__Brano di testo__
==*==
Un piccolo partito di recente formazione, noto con il
nome di “Convergenza Socialista” (CS), usa impropriamente la corretta definizione
di “socialismo”. Questa è stata presa dal vecchio e glorioso Socialist Party of Great Britain (SPGB),
attivo fin dal 1904. L’uso improprio di una definizione giusta crea due pericoli,
ovvero: quello di passare per un partito che vuole davvero il socialismo,
quando invece è altrimenti. E quello di associare in qualche modo il proprio
nome al SPGB e quindi al World Socialist Movement
(WSM). Questi due rischi noi del WSM non li possiamo correre e, quindi, non
solo prendiamo le distanze dalla linea politica revisionista e riformista di CS,
ma evidenziamo qui di seguito anche le principali differenze che ci dividono in
modo diametrale.
Il SPGB nasce dalla rottura della Socialist Democratic Federation (SDF), appunto nel 1904. La SDF
ebbe una nobile origine: fondata da Henry Hyndman nel 1881, vide socialisti del
calibro di William Morris, Eleanor Marx e del suo partner Edward Aveling tra i propri
membri. Hyndman, già a suo tempo plagiario di Marx (il quale per questo troncò con
lui ogni rapporto), era un uomo politico eclettico che guidava il partito in
modo autoritario e personale entrando fin da subito in conflitto con molti
membri socialisti, tra i quali quelli celebri appena citati. Proprio questi
ultimi andarono a formare la Socialist
League, una scissione accolta con piacere da Engels, il quale anch’egli
poco tollerava Hyndman, ma che, mancando di massa critica, non ebbe il seguito
sperato. Proprio per la condotta personalistica e le posizioni revisioniste,
riformiste e scioviniste di Hyndman, alcuni membri della sinistra della SDF di
Londra andarono successivamente a formare il SPGB. Un partito che da allora non
accettò mai più una leadership di partito, né alcuna sorta di riformismo.
Il SPGB e i suoi partiti fratelli, che formano il WSM, ovvero
il Socialist Party of Canada, il World Socialist Party of the United States,
il World Socialist Party (Ireland), il
World Socialist Party (New Zealand) e
il World Socialist Party of India,
funzionano in modo totalmente democratico e senza alcuna leadership.
La loro intransigenza nei confronti di ogni tipo di
revisionismo e di riformismo, allora già incipienti nelle grandi socialdemocrazie
della Seconda Internazionale, valse loro il nomignolo di “impossibilisti”.
Questo termine (un po’ ironico) fu coniato proprio dai partiti membri della
Seconda Internazionale, tra i quali troviamo anche il Partito Socialista
Italiano, per indicare coloro i quali pensavano che fosse impossibile
partecipare a governi di coalizione con i partiti borghesi “progressisti” (dopo
l’affaire Millerand del 1899) e, più
in generale, riformare il capitalismo per condurlo gradualmente verso il socialismo.
==*==
__Righe__

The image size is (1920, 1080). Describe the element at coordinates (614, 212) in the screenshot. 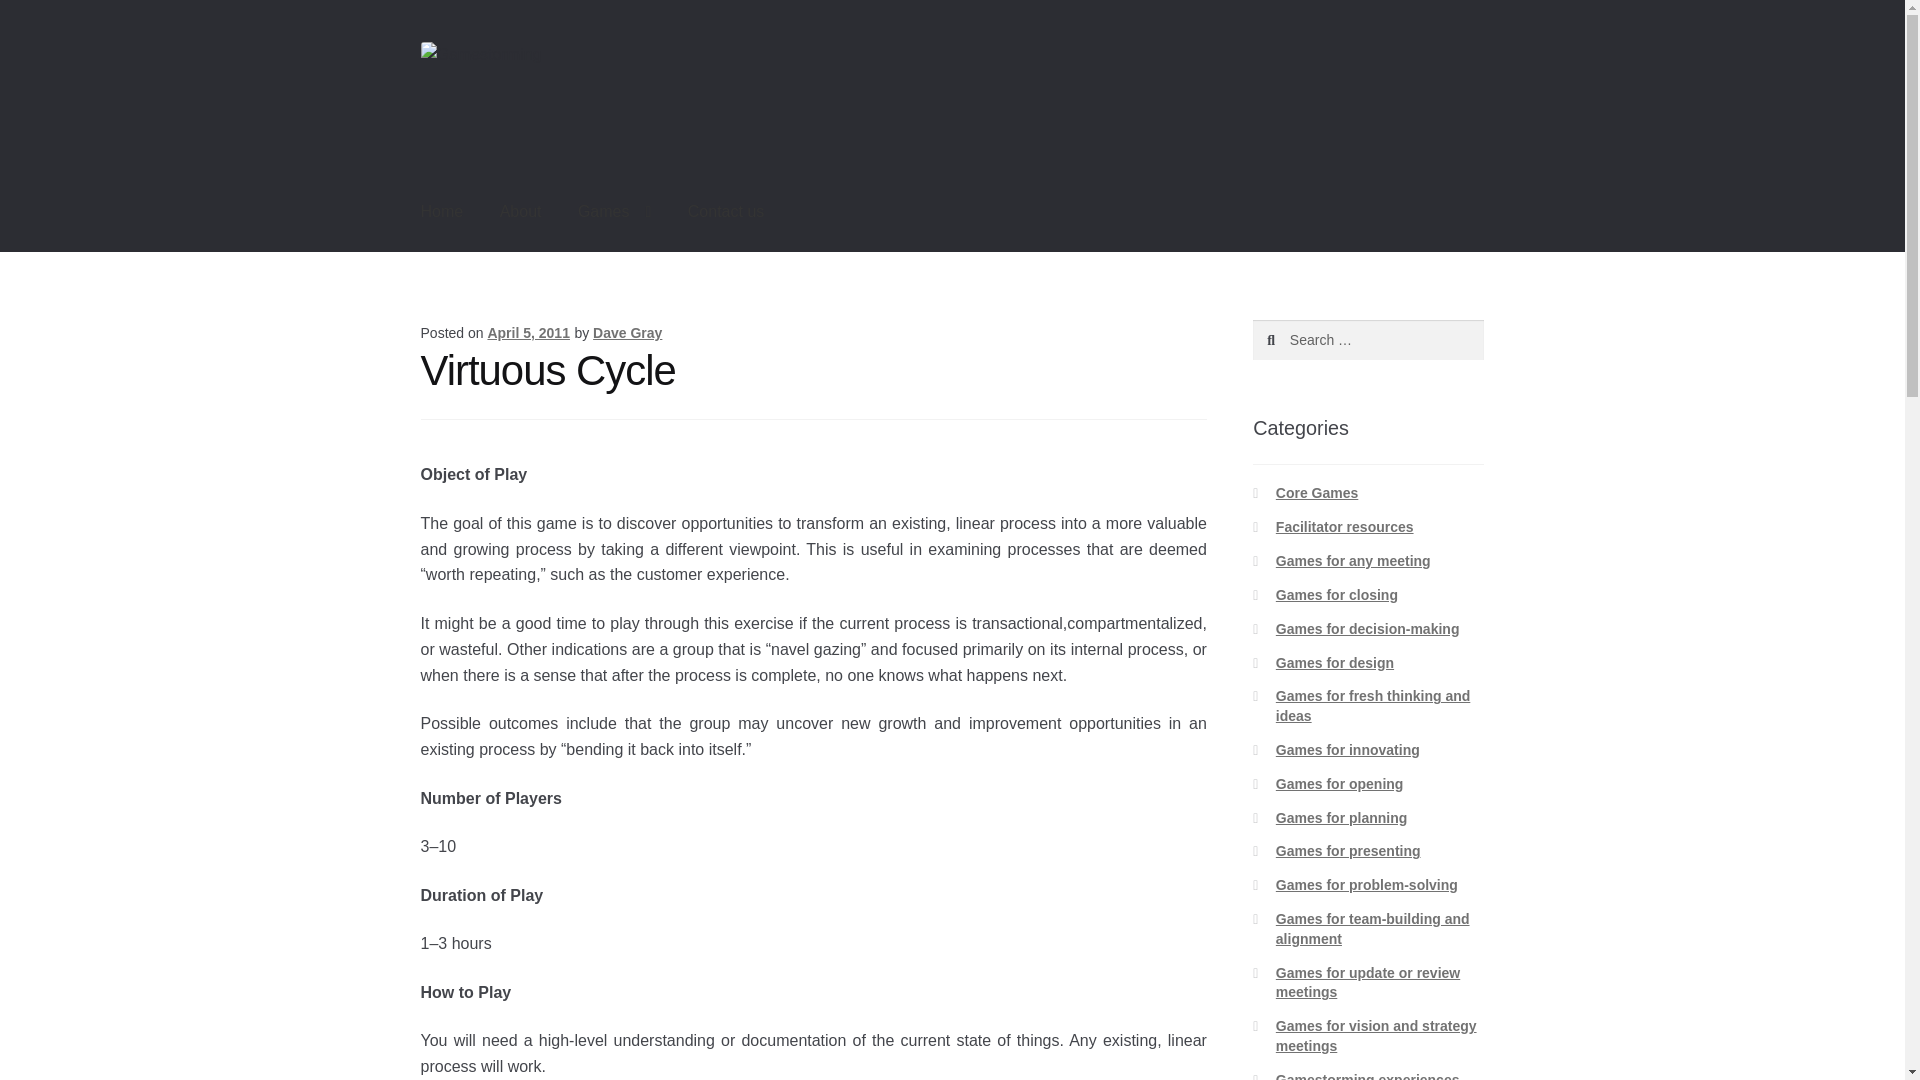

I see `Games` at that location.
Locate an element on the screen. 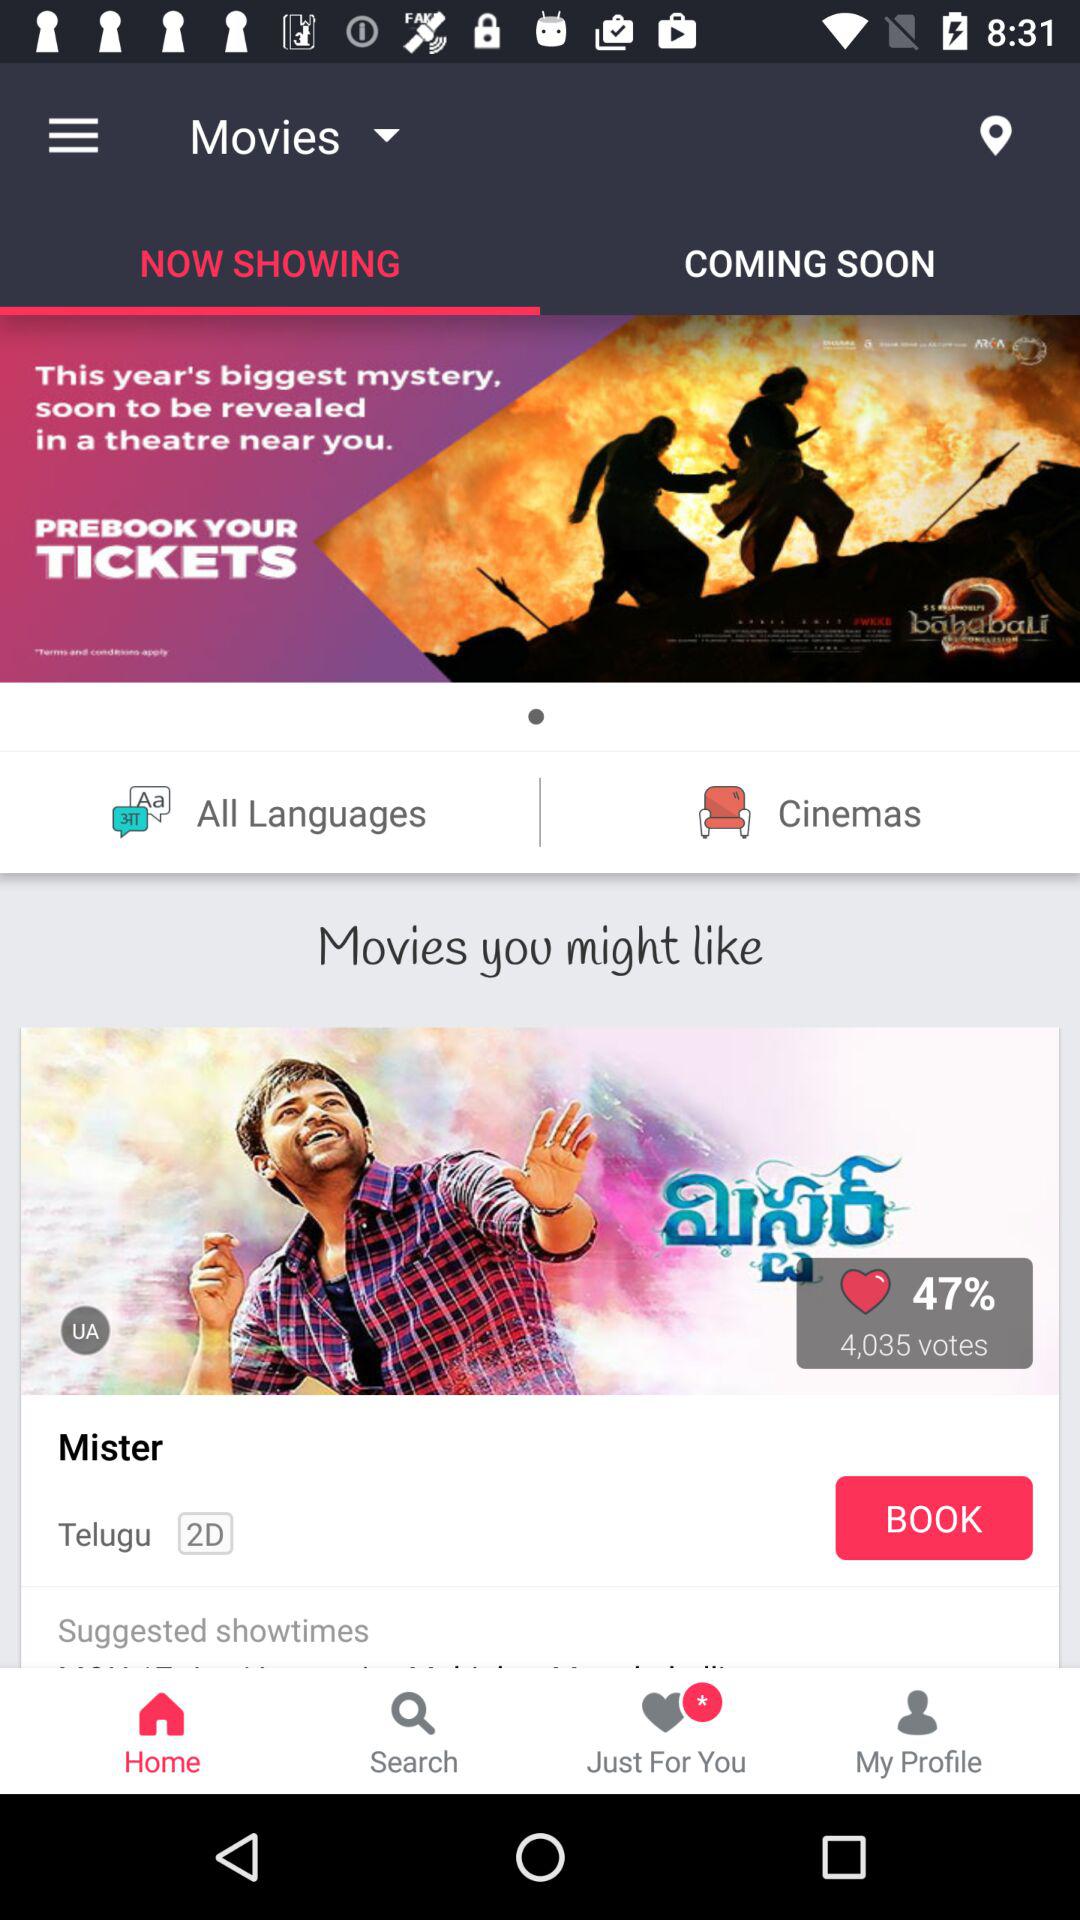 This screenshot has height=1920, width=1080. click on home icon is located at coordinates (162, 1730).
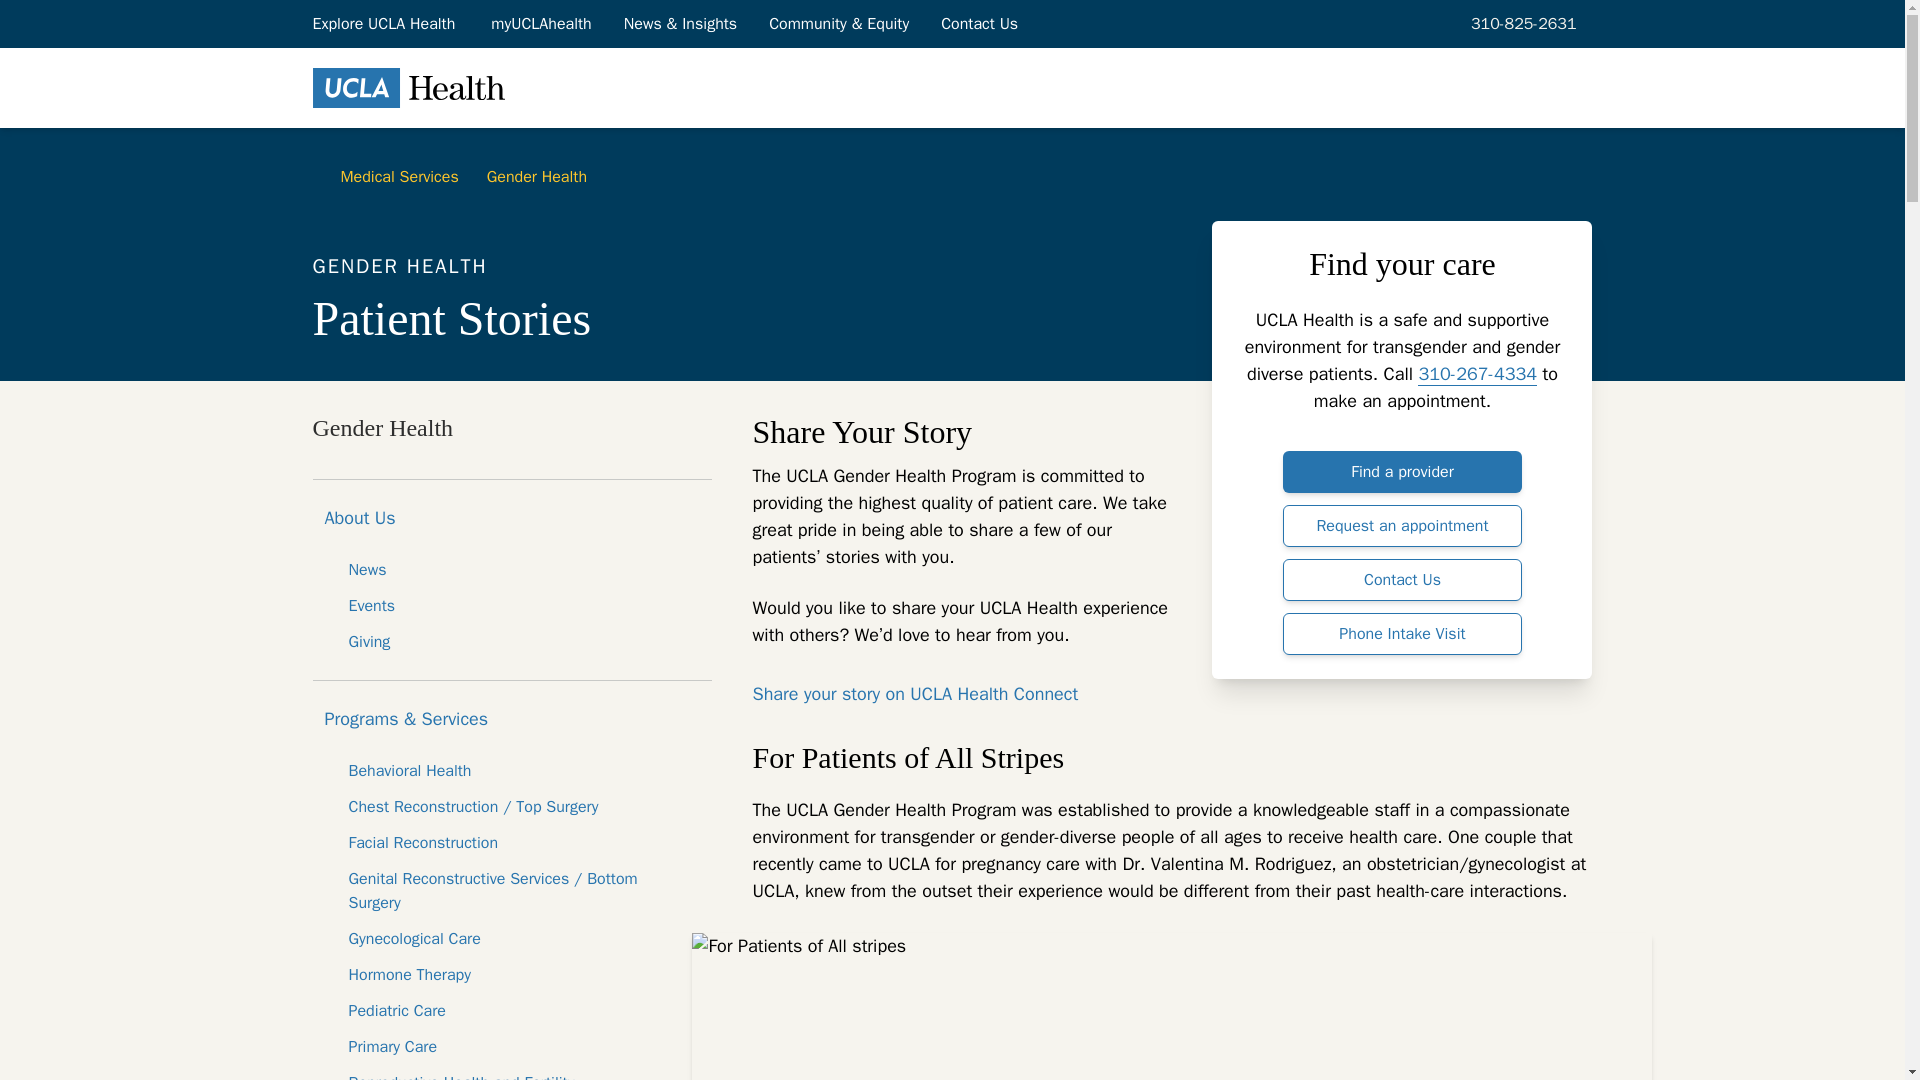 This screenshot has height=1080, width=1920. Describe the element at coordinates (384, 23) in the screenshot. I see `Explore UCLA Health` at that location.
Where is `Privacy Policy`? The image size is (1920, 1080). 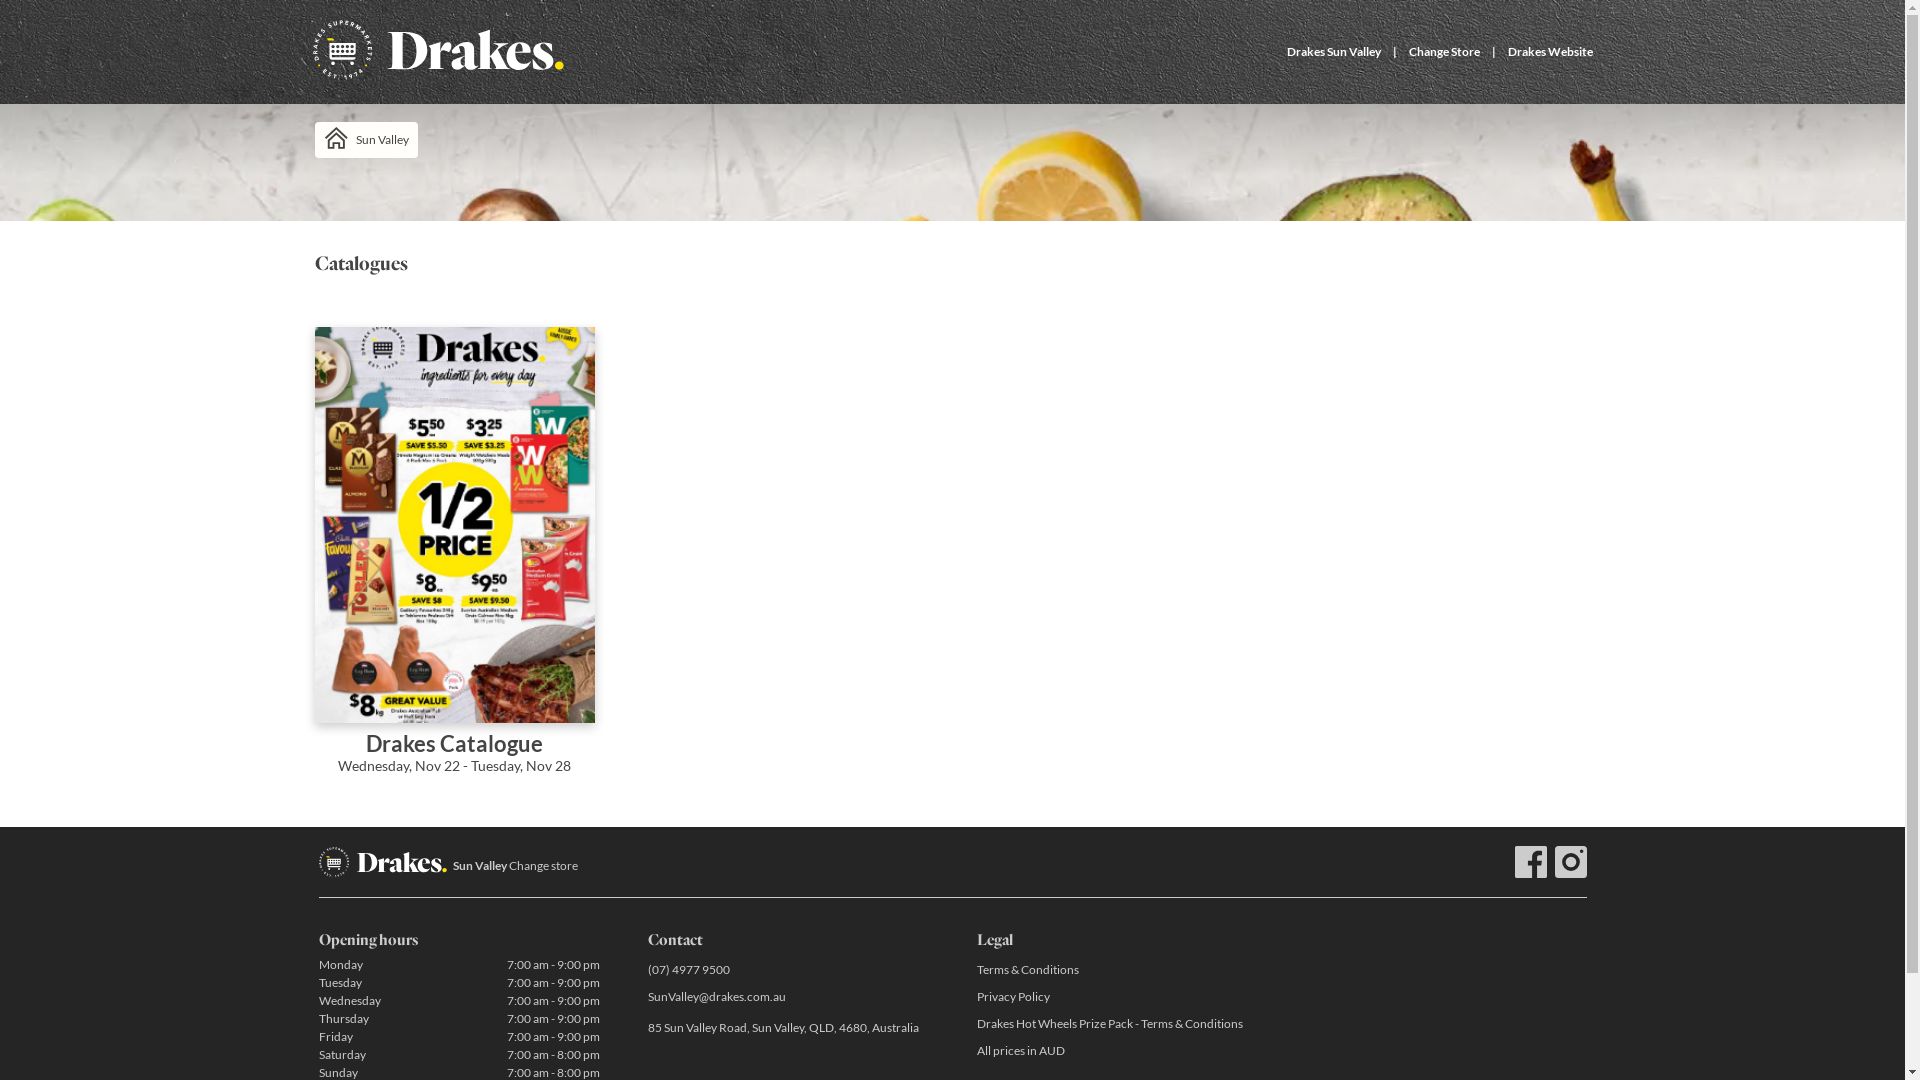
==*==
__Requisiti del compito__
Sostituisci "Seconda Internazionale" con "Internazionale Operaia" nel passaggio del brano sul SPGB che parte da "La loro intransigenza" e prosegue fino a "verso il socialismo.", poi riscrivi il passaggio così modificato.

__Risultato__
La loro intransigenza nei confronti di ogni tipo di
revisionismo e di riformismo, allora già incipienti nelle grandi socialdemocrazie
della Internazionale Operaia, valse loro il nomignolo di “impossibilisti”.
Questo termine (un po’ ironico) fu coniato proprio dai partiti membri della
Internazionale Operaia, tra i quali troviamo anche il Partito Socialista
Italiano, per indicare coloro i quali pensavano che fosse impossibile
partecipare a governi di coalizione con i partiti borghesi “progressisti” (dopo
l’affaire Millerand del 1899) e, più
in generale, riformare il capitalismo per condurlo gradualmente verso il socialismo.